The result of the vote was announced as above recorded.
A motion to reconsider was laid on the table.
Mr. FALLON. Mr. Speaker, I was unavoidably detained. Had I been
present, I would have voted ``AYE'' on rollcall No. 679.
Mr. JACKSON of Texas. Mr. Speaker, had I been present, I would have
voted ``aye'' on rollcall No. 679.
Stated against:
[[Page H5957]]
Mr. COURTNEY. Mr. Speaker, today I missed rollcall No. 679 on the
Rule (H. Res. 891 ) for three bills under consideration on the floor
this week:
H.R. 5283, ``Protecting our Communities from Failure to Secure the
Border Act; H.R. 5961, ``No Funds for Iranian Terrorism Act''; and S.J.

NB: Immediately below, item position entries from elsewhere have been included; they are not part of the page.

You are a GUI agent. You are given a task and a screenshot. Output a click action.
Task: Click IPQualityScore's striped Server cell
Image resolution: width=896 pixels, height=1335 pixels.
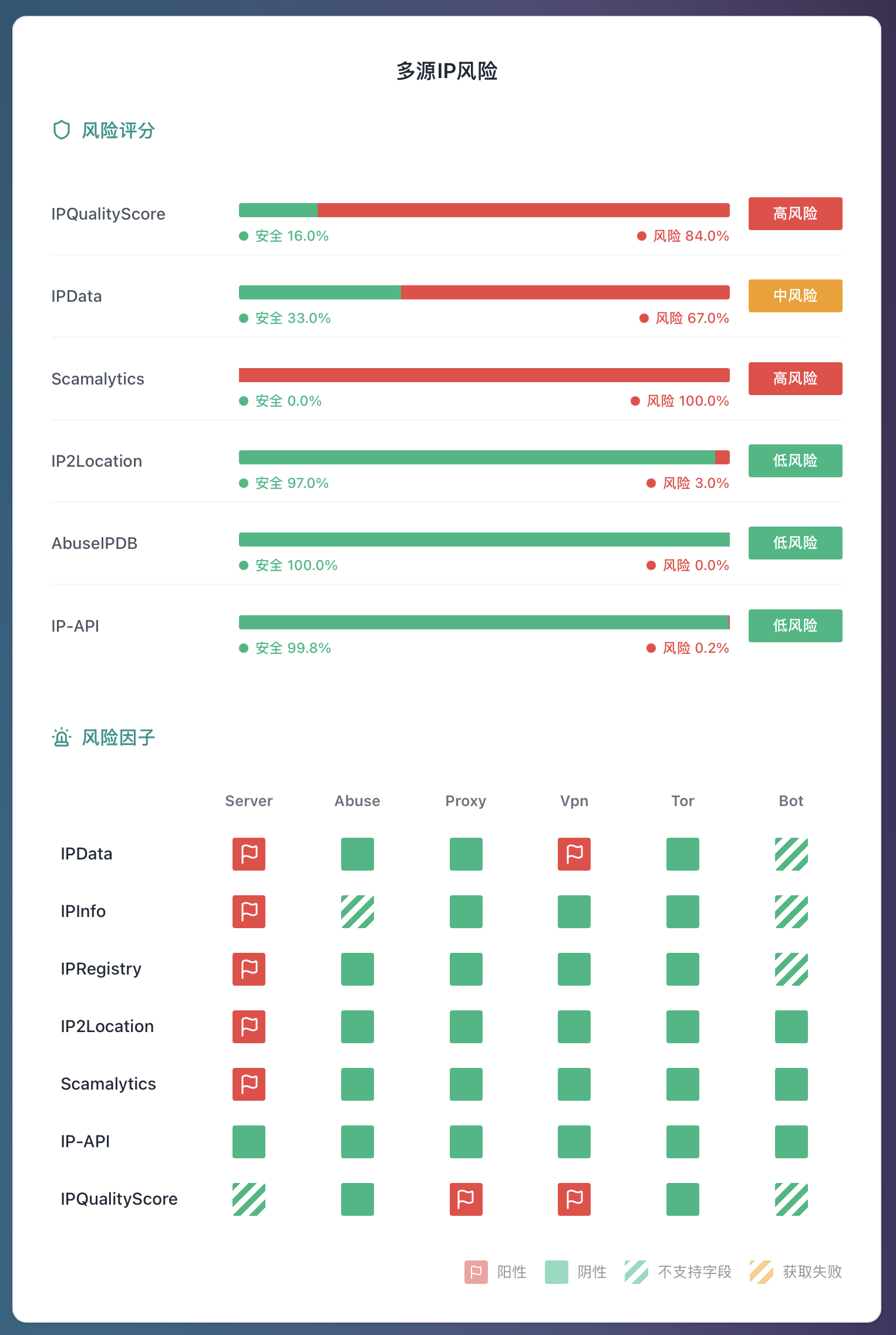pos(249,1199)
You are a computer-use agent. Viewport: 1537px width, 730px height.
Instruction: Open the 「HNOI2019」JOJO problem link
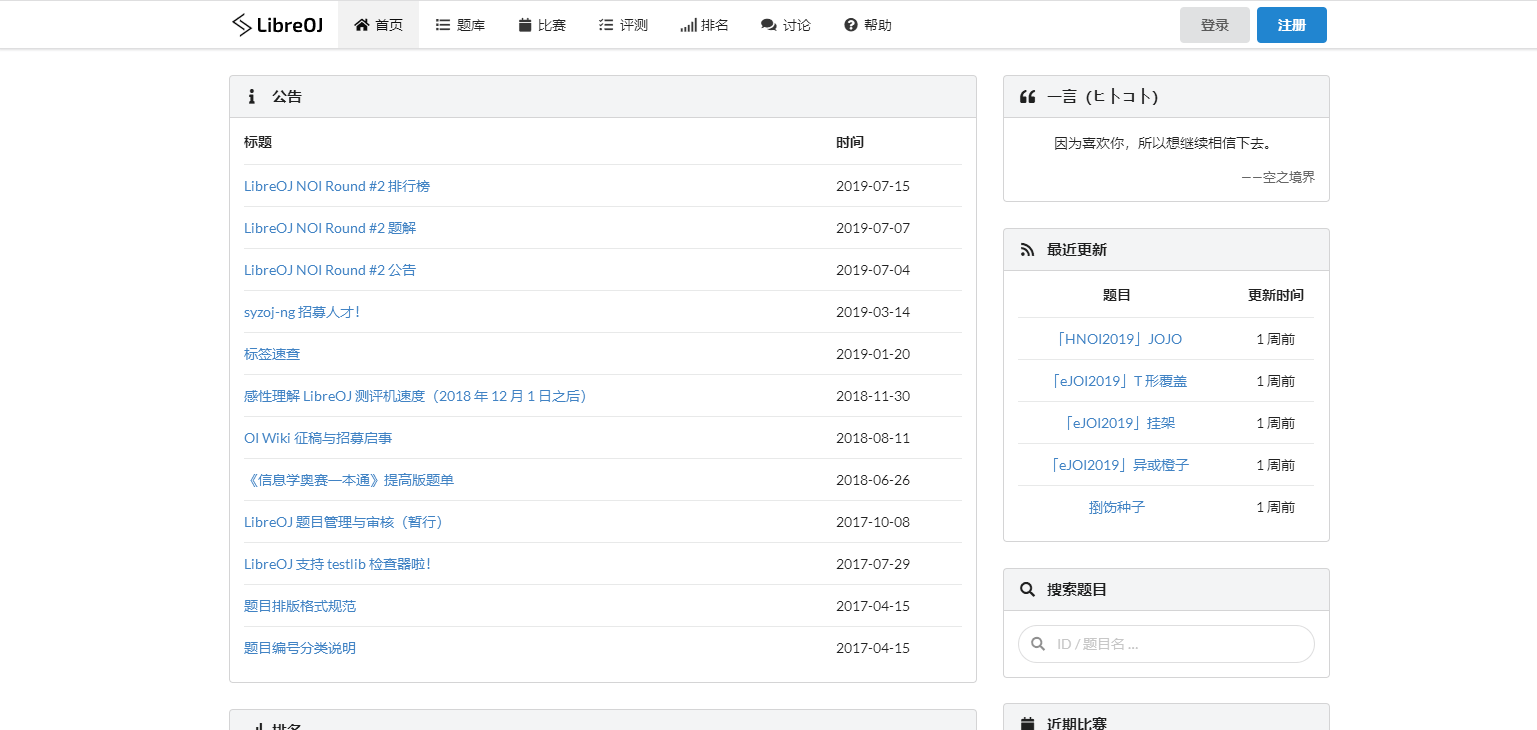(x=1120, y=338)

Res. 32, ``Providing for congressional disapproval, relating to ``Small
Business Lending Under the Equal Credit Opportunity Act''.
Had I recorded my vote, I would have voted ``no'' on the Rule, H.
Res. 891.
PERSONAL EXPLANATION
Mr. AUSTIN SCOTT of Georgia. Mr. Speaker, had I been present, I would
have voted ``yea'' on rollcall No. 678 and ``yea'' on rollcall No. 679.
PERSONAL EXPLANATION
Ms. LEE of Nevada. Mr. Speaker, during Roll Call votes on the motion
on ordering the previous question (H. Res. 891) and H. Res. 891, the
Rule for H.R. 5283, H.R. 5961, and S.J. Res. 32, my vote was not
recorded. Had I been present, I would have voted ``nay'' on rollcall
No. 678 and ``nay'' on rollcall No. 679.